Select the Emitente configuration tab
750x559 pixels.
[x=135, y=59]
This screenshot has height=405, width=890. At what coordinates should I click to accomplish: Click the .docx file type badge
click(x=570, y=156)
_____
→ WHAT TO WORK ON: Set the listing above down once more in full, exactly as it is.

→ SOLUTION TO THIS EXERCISE:
Select the Emitente configuration tab
750x559 pixels.
[x=135, y=59]
This screenshot has height=405, width=890. At what coordinates should I click to accomplish: Click the .docx file type badge
click(x=570, y=156)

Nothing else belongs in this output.